Para que os perpetradores participem no trabalho de perdão, devem estar sintonizados com as onto-epistemologias de reabilitação das vítimas. Estas têm pouco que ver com as políticas neoliberais, os organismos de conhecimento dos peritos e as intocáveis ideias de crescimento, lucro e progresso; é antes de mais, o trabalho regressivo de abrir todas as persianas, para que tudo o que foi quebrado possa ser atendido. Isto não é uma política de desculpas e perdão dirigida por políticos. Este é o tedioso trabalho de tornar o mundo apto a ser vivido em conjunto outra vez.
(…)
Só quando uma ordem onto-epistémica comum, na qual estes crimes sejam imperdoáveis, for acordada pelos descendentes dos perpetradores e das vítimas, é que o mundo pode deixar de ser vivido segundo linhas de diferença. Estas são as condições de reparação e de bem-estar.

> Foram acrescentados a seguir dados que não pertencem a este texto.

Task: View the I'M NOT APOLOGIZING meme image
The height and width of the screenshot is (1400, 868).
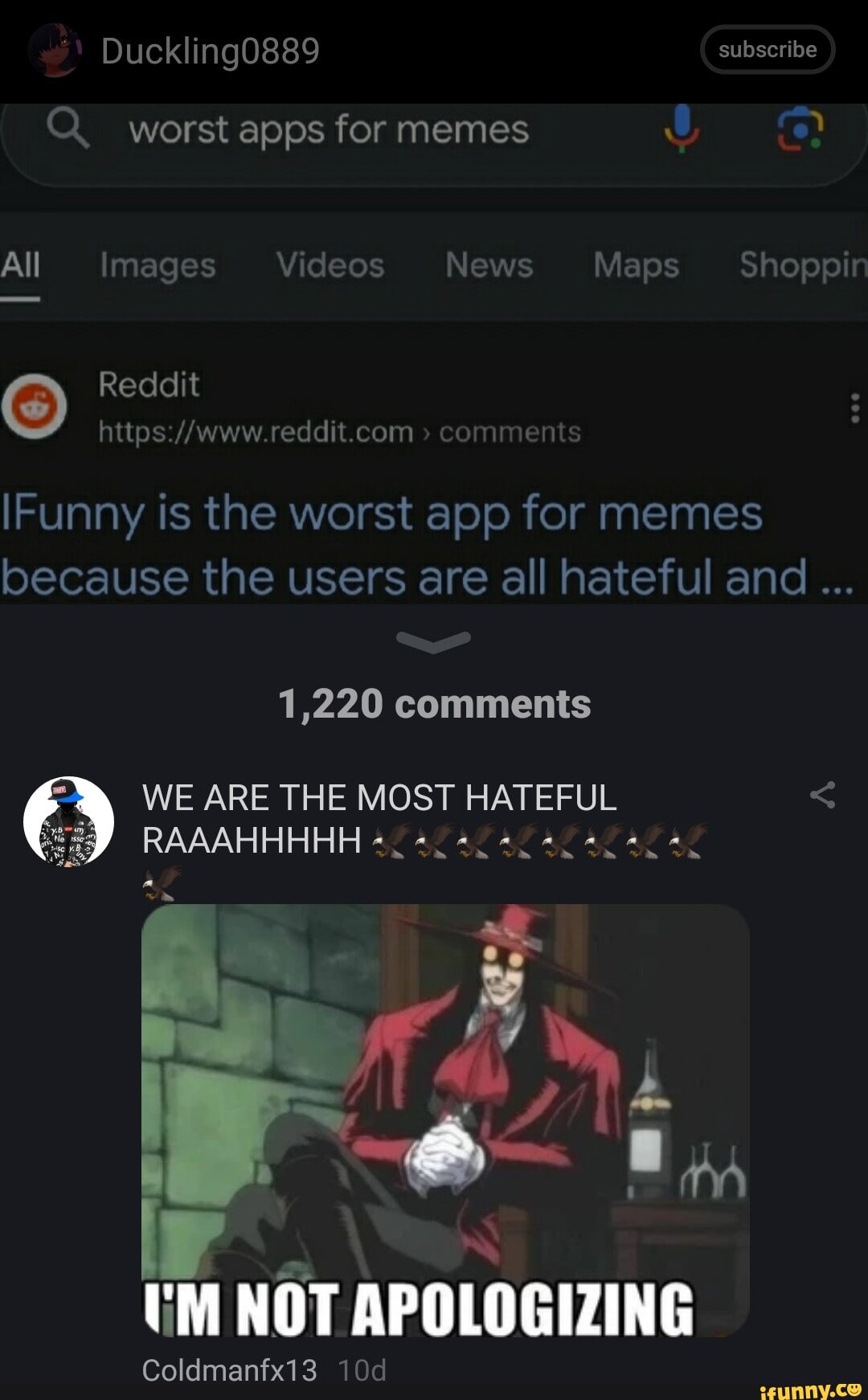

O trabalho de perdão e reparação deve ser prosseguido independentemente da prontidão das vítimas. O perdão é o trabalho de tornar a vida na terra novamente sustentável. Por necessidade ou escolha todos aqueles que foram unidos pela violência continuam a partilhar o mesmo mundo, e por isso este trabalho deve ser prosseguido por todos, em coordenação ou não.
No mundo partilhado, o trabalho de perdão é ensaiado uma e outra vez e pode ser actualizado a qualquer momento. Nada pode ser considerado antecipadamente como suficiente e nada pode assegurar a sua conclusão. Que este trabalho seja prosseguido é já um sinal de que começar de novo – imaginando de outro modo – é possível.
Nota
Este pequeno excerto da obra Potential History: Unlearning Imperialism, de Ariella Aisha Azoulay (Verso, 2019) foi traduzido por Inês Beleza Barreiros para por ela ser lido no evento final do projecto ReMapping Memories Lisboa-Hamburg (https://www.re-mapping.eu/pt), a 28 de Maio de 2022, no Goethe Institute, em Lisboa.
A tradução brasileira da obra sairá em breve pela UBU editora.